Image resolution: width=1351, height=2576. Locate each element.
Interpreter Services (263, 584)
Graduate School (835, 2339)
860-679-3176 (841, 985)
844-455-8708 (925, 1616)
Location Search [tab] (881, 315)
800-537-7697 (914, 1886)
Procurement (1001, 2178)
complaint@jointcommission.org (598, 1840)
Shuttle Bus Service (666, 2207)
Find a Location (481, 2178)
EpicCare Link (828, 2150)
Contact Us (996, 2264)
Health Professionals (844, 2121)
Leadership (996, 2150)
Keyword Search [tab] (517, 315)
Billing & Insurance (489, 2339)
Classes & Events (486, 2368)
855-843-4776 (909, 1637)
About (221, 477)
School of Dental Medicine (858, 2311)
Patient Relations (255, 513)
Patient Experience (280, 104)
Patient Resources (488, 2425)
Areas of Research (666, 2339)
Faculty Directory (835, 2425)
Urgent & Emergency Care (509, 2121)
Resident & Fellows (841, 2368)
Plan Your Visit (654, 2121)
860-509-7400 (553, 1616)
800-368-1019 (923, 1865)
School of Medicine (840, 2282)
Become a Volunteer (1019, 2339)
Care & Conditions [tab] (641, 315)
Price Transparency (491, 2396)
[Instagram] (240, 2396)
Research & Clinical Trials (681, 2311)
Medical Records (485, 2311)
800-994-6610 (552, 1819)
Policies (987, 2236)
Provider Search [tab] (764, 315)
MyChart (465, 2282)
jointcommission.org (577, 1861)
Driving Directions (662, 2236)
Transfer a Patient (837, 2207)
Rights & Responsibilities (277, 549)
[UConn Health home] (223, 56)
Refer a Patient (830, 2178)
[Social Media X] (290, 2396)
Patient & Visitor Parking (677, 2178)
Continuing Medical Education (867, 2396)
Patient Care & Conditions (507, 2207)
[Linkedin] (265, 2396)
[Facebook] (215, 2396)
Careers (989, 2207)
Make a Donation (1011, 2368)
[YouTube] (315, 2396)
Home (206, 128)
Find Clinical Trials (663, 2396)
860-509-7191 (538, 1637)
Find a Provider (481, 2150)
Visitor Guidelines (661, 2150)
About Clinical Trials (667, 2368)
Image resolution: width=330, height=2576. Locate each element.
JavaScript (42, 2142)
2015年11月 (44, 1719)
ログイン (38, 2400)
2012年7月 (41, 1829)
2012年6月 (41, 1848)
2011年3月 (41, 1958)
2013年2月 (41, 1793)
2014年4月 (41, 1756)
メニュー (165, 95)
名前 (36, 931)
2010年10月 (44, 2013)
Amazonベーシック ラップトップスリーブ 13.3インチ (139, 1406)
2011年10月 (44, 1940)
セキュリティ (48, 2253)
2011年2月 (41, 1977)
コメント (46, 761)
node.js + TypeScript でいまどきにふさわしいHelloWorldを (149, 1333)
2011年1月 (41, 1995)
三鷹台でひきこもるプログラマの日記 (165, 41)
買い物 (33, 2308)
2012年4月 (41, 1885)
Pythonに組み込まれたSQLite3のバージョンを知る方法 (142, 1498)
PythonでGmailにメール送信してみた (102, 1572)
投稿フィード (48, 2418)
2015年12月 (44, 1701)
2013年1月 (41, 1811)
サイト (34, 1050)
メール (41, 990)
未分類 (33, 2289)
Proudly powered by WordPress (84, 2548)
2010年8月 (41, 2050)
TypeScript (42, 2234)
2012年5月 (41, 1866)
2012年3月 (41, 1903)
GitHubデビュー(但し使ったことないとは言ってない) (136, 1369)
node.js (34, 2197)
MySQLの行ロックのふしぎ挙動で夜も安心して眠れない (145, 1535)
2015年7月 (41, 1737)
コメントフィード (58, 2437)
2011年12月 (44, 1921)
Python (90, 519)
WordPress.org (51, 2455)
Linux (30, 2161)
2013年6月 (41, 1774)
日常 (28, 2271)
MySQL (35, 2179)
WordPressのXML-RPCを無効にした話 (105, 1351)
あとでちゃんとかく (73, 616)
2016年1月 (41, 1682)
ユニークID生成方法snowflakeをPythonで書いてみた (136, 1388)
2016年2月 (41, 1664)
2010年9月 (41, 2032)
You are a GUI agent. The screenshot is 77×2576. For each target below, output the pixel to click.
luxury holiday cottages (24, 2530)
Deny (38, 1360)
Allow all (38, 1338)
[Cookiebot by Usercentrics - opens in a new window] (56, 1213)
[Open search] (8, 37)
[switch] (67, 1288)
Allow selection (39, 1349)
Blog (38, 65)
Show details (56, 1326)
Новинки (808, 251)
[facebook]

▶ [Directions] Begin with the line that contains "node.js + TypeScript" and set down each line exactly until the records above end, including the final line.

▶ [Output below]
node.js + TypeScript でいまどきにふさわしいHelloWorldを (149, 1333)
2011年1月 (41, 1995)
三鷹台でひきこもるプログラマの日記 (165, 41)
買い物 (33, 2308)
2012年4月 (41, 1885)
Pythonに組み込まれたSQLite3のバージョンを知る方法 (142, 1498)
PythonでGmailにメール送信してみた (102, 1572)
投稿フィード (48, 2418)
2015年12月 (44, 1701)
2013年1月 (41, 1811)
サイト (34, 1050)
メール (41, 990)
未分類 (33, 2289)
Proudly powered by WordPress (84, 2548)
2010年8月 (41, 2050)
TypeScript (42, 2234)
2012年5月 (41, 1866)
2012年3月 (41, 1903)
GitHubデビュー(但し使ったことないとは言ってない) (136, 1369)
node.js (34, 2197)
MySQLの行ロックのふしぎ挙動で夜も安心して眠れない (145, 1535)
2015年7月 (41, 1737)
コメントフィード (58, 2437)
2011年12月 (44, 1921)
Python (90, 519)
WordPress.org (51, 2455)
Linux (30, 2161)
2013年6月 (41, 1774)
日常 (28, 2271)
MySQL (35, 2179)
WordPressのXML-RPCを無効にした話 (105, 1351)
あとでちゃんとかく (73, 616)
2016年1月 (41, 1682)
ユニークID生成方法snowflakeをPythonで書いてみた (136, 1388)
2016年2月 (41, 1664)
2010年9月 (41, 2032)
You are a GUI agent. The screenshot is 77×2576. For each target below, output the pixel to click.
luxury holiday cottages (24, 2530)
Deny (38, 1360)
Allow all (38, 1338)
[Cookiebot by Usercentrics - opens in a new window] (56, 1213)
[Open search] (8, 37)
[switch] (67, 1288)
Allow selection (39, 1349)
Blog (38, 65)
Show details (56, 1326)
Новинки (808, 251)
[facebook]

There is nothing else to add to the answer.